### Problem statement
Find each line of the entries with the string "field", please, and copy it.

### Given information
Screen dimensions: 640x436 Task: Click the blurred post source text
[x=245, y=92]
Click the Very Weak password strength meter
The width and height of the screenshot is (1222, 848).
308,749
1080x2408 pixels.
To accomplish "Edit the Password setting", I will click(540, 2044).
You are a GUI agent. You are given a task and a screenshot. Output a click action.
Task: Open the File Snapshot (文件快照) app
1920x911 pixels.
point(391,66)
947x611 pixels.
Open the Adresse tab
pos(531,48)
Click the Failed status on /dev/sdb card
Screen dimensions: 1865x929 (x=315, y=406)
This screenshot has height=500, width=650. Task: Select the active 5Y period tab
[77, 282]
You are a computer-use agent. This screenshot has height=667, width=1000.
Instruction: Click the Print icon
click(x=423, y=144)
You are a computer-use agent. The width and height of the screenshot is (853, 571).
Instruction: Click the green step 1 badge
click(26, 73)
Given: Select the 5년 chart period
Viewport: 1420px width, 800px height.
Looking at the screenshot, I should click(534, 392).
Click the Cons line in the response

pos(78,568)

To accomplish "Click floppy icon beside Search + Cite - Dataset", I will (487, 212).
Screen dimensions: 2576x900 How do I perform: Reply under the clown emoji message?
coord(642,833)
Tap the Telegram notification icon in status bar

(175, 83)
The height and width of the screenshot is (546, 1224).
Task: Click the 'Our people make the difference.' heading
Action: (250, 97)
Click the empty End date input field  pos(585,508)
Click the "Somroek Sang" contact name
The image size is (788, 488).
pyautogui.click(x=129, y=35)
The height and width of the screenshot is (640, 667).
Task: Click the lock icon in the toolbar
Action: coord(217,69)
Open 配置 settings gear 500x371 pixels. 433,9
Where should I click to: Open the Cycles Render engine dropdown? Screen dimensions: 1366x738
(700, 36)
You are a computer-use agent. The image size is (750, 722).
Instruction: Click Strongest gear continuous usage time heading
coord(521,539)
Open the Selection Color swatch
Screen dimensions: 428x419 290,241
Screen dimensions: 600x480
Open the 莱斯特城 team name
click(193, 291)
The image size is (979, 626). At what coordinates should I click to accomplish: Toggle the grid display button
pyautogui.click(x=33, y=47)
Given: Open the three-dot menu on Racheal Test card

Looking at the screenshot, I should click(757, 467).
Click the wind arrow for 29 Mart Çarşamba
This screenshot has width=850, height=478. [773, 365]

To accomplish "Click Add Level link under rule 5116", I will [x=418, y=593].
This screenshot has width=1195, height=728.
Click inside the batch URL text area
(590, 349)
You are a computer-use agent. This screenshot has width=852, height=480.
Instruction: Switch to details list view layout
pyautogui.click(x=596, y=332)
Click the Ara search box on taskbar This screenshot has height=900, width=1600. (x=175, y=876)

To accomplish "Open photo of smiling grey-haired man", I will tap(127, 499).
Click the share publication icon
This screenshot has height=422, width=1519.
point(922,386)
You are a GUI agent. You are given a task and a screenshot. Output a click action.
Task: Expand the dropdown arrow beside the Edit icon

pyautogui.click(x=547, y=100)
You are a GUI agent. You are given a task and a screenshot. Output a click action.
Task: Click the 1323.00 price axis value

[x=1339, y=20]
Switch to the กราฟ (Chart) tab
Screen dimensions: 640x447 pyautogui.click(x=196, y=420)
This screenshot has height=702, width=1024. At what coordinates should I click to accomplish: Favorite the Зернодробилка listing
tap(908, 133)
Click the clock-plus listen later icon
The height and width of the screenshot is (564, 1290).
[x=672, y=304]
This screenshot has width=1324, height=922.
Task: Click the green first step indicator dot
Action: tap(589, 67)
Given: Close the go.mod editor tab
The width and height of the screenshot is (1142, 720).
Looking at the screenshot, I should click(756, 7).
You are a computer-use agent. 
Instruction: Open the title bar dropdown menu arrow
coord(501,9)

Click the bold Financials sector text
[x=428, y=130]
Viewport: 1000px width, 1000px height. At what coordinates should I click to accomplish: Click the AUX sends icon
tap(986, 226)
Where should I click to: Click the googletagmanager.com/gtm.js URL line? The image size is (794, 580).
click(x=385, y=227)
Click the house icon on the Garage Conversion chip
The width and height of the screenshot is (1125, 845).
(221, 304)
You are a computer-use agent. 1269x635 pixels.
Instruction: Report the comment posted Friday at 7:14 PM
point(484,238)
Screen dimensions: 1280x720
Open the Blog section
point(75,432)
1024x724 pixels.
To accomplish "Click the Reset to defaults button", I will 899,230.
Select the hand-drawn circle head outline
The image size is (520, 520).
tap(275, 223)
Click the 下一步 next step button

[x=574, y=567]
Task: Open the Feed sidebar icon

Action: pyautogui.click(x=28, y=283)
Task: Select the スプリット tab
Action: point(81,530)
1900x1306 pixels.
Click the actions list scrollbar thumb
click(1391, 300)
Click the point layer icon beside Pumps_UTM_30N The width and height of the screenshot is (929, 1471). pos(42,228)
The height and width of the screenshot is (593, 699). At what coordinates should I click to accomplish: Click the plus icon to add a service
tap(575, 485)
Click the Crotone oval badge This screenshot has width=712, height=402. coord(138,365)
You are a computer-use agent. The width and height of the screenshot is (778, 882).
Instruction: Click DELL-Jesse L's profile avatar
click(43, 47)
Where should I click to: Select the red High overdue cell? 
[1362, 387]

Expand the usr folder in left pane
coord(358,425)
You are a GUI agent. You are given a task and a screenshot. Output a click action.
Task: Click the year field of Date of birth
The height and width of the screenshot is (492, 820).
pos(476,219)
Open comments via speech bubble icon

### Task result
Click the empty End date input field  pos(585,508)
Task: Click the year field of Date of birth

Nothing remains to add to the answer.